Cornelissen underscores the fact that DataCamp isn’t like other learning platforms. “We don’t claim that our course completion certificates are an indication of mastery on the topic,” and the real value to the student and their employer is in mastery. “Certifying student mastery in data science requires a thoughtful certification approach that takes into account data science fluency and we are developing such a certification system that will be launched in Q3 of 2016,” he explains. This is done in a learning-by-doing way similar to the language app Duolingo, he says.
Cornelissen says that approach is what sets DataCamp apart from MOOCs, too. With course completion often at rates below 10% at many MOOCs, DataCamp’s students are completing at rates between 30% and 60% for most of courses.
DataCamp students are predominately professionals, 60% are working in technology, finance, and health care, and 10% are professors or researchers. The remaining 30% of users are students. “Even a few fifth graders have used DataCamp,” Cornelissen says.

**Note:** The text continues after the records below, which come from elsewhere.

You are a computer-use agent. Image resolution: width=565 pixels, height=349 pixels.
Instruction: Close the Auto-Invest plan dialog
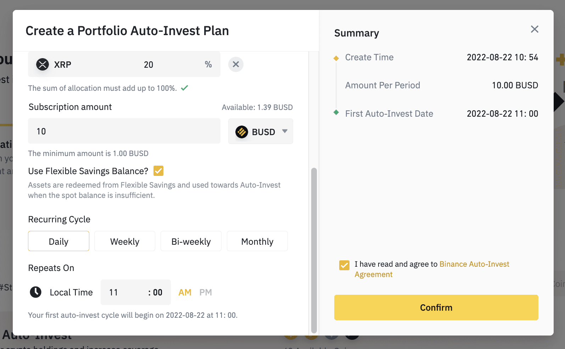[535, 29]
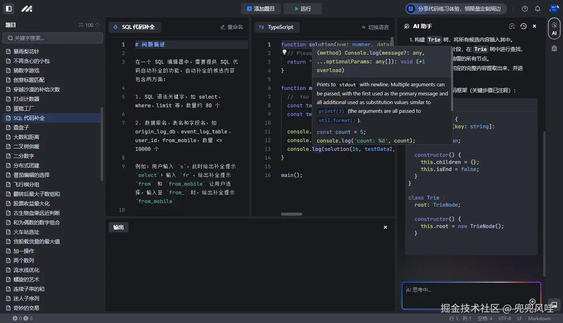Image resolution: width=563 pixels, height=323 pixels.
Task: Open the AI chat history icon
Action: coord(523,26)
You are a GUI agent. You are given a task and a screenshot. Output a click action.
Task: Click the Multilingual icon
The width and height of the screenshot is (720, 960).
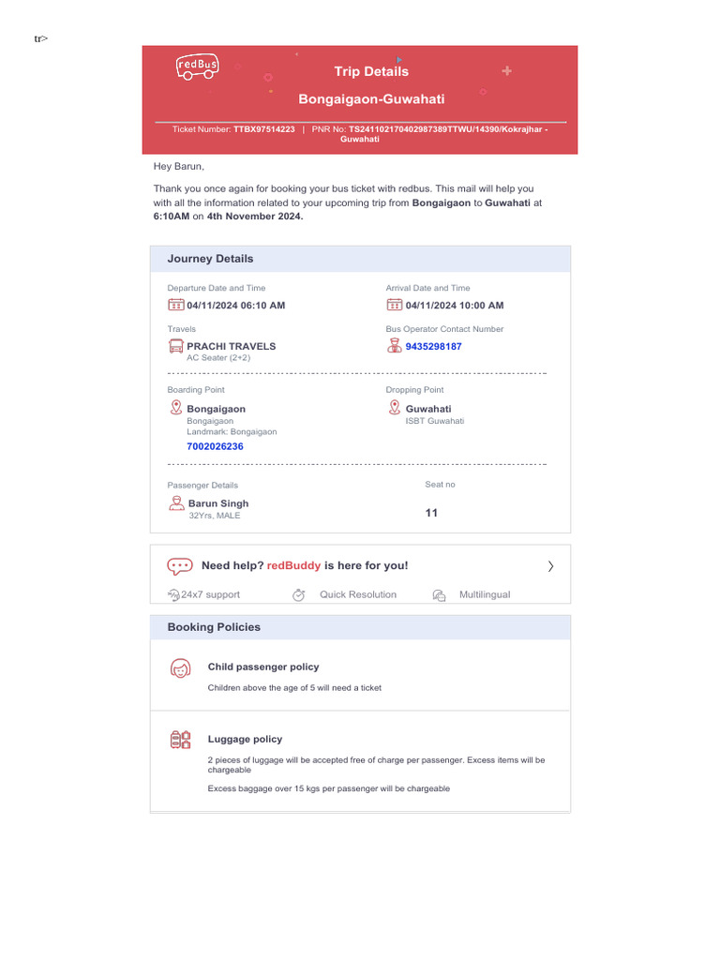pyautogui.click(x=439, y=594)
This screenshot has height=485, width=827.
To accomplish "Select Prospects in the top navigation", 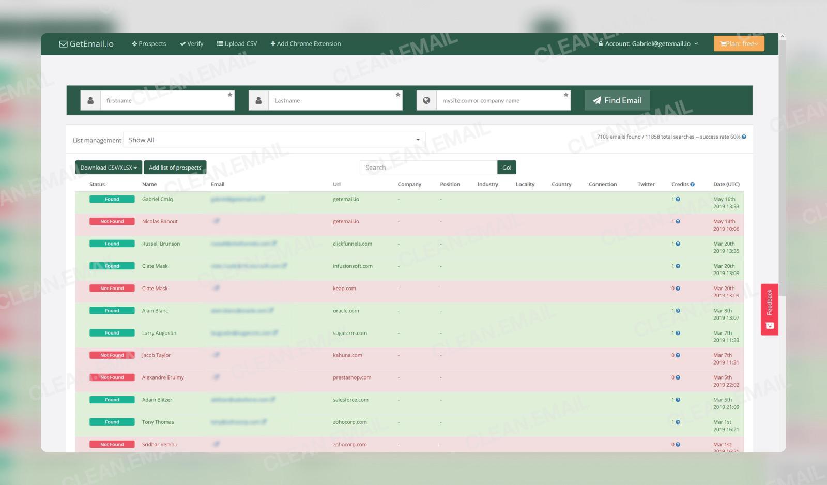I will (x=149, y=43).
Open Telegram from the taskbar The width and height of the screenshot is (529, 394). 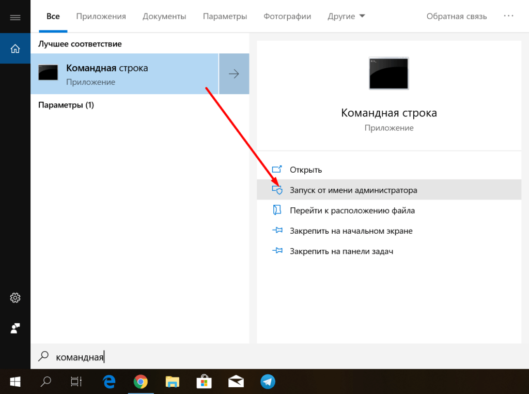268,382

Just don’t call it a hack school like the ones designed to teach people to code in three months. Not only is DataCamp less expensive than most coding bootcamps, but Cornelissen maintains its instructors and their methodology set them apart.

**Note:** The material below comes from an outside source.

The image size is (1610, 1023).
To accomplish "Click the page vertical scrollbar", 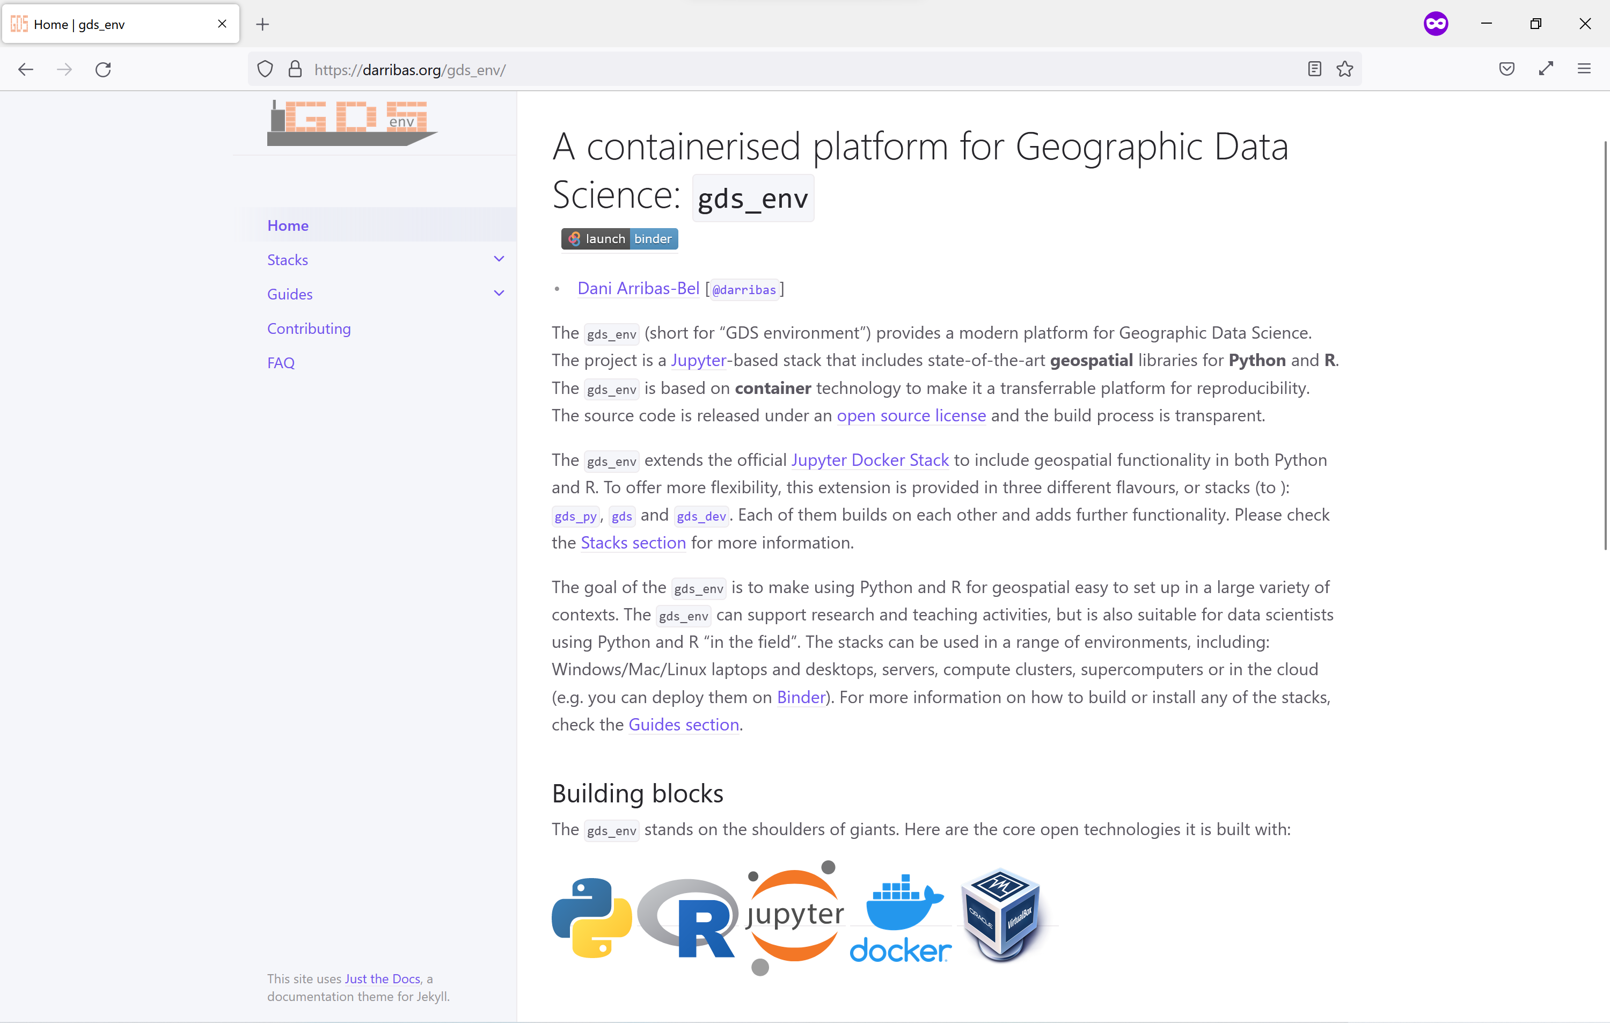I will [1604, 345].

“Our students use DataCamp because they want to become more data literate and because they want to acquire data science skills that help them to get ahead in their career,” Cornelissen explains. “A lot of people are bumping into the limits of proprietary and old-fashioned technologies such as Microsoft Excel, etc. and they are looking for new more innovative solutions to import, clean, manipulate, visualize and model their data.”
“One of the most important skills required to be a successful data scientist is the ability to tell a story using data,” says Correlation One’s CEO Sham Mustafa. Correlation One is a job matching platform for data scientists that just launched on March 31 after 18 months of beta testing.
Mustafa says that over 90% of its candidate pool has either a PhD or a graduate degree, “although exceptional candidates with undergraduate degrees have also been successful.” Employers typically look for candidates who have deep expertise in statistics, math, Bayesian nonparametrics, and programming.
So far, Mustafa tells Fast Company that over 800 data scientists have joined the platform and almost two dozen employers have utilized one of the services provided by Correlation One. “We continue to add 40 to 50 candidates every week,” he says.
Correlation One allows data scientists to create portfolios and validates their skills via a battery of proprietary online tests. A resume analysis algorithm (patent pending) identifies relevant factors from a candidate’s resume and issues a “report card” for employers so they can find the right talent more quickly.
Mustafa says that it’s free for job seekers to create a portfolio, but businesses are charged by the service. Resume ranking starts at $9,900 per quarter, and if they hire someone they pay 25%-30% of that candidate’s annual wages. To get a “Data Scientist On-Demand” companies can expect to pay $200 per hour or more.
“During our beta period, we helped employers identify over 100 candidates for positions such as data scientists, machine learning engineers, quantitative researchers, business intelligence analysts, and data analysts.” Mustafa was unable to comment on the number of candidates actually hired through the platform because of the strict nondisclosure agreements signed with participating companies.